-- EXCERPTED RECORDS follows --

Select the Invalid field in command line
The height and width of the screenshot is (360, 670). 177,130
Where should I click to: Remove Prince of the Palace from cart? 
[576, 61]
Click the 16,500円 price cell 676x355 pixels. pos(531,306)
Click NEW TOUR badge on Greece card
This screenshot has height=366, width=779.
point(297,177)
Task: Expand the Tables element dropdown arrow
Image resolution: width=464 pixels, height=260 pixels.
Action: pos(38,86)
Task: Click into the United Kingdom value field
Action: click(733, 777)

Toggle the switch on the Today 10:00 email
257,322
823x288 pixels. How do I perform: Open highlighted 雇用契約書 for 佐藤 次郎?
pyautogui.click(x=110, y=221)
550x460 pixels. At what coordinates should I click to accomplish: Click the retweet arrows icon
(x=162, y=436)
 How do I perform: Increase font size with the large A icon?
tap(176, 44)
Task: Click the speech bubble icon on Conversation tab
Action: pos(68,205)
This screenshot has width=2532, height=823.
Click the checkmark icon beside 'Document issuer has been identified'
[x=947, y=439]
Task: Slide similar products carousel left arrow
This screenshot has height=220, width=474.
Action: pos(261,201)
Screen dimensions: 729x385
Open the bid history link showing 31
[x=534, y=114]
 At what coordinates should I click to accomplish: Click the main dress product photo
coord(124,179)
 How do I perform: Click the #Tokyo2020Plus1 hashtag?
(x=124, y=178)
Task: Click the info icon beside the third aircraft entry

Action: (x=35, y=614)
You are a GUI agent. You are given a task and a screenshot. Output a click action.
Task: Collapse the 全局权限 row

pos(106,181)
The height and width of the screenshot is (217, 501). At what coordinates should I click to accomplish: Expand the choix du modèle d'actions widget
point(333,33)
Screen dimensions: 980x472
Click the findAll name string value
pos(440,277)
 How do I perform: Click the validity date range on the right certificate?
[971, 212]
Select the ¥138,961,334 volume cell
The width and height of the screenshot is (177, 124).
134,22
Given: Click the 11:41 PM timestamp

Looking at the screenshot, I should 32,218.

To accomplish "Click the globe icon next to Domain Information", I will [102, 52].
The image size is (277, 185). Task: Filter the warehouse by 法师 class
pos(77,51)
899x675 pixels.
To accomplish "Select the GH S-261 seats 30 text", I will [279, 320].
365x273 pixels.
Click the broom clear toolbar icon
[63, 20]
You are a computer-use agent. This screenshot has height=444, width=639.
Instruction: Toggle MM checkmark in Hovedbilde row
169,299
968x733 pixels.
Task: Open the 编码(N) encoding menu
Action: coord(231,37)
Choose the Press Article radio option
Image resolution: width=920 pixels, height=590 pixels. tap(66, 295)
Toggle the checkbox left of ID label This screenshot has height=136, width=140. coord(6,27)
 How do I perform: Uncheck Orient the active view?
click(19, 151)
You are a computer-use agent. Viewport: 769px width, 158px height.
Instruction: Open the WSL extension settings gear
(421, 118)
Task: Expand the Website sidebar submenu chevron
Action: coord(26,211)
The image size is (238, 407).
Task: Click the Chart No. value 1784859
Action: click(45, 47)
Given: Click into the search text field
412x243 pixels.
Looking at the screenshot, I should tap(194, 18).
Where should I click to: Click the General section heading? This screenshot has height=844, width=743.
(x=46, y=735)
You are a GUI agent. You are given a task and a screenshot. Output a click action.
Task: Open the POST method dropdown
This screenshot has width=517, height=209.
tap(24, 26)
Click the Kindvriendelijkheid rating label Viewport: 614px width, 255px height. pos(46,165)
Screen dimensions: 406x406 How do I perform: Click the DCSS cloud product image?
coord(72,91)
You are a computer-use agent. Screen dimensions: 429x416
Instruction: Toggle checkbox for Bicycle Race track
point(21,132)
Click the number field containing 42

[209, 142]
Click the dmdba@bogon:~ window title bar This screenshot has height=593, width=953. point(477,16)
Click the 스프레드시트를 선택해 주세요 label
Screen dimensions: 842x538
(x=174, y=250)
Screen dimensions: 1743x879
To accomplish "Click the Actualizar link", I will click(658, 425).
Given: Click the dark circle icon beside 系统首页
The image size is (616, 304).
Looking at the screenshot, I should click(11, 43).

-- EXCERPTED RECORDS concluded --

• PROBLEM: Exactly the lines from the one holding "Given: Click into the search text field" through the end of the records above are to be returned, and nothing else.

• EXPECTED ANSWER:
Given: Click into the search text field
412x243 pixels.
Looking at the screenshot, I should tap(194, 18).
Where should I click to: Click the General section heading? This screenshot has height=844, width=743.
(x=46, y=735)
You are a GUI agent. You are given a task and a screenshot. Output a click action.
Task: Open the POST method dropdown
This screenshot has width=517, height=209.
tap(24, 26)
Click the Kindvriendelijkheid rating label Viewport: 614px width, 255px height. pos(46,165)
Screen dimensions: 406x406 How do I perform: Click the DCSS cloud product image?
coord(72,91)
You are a computer-use agent. Screen dimensions: 429x416
Instruction: Toggle checkbox for Bicycle Race track
point(21,132)
Click the number field containing 42

[209, 142]
Click the dmdba@bogon:~ window title bar This screenshot has height=593, width=953. point(477,16)
Click the 스프레드시트를 선택해 주세요 label
Screen dimensions: 842x538
(x=174, y=250)
Screen dimensions: 1743x879
To accomplish "Click the Actualizar link", I will click(658, 425).
Given: Click the dark circle icon beside 系统首页
The image size is (616, 304).
Looking at the screenshot, I should click(11, 43).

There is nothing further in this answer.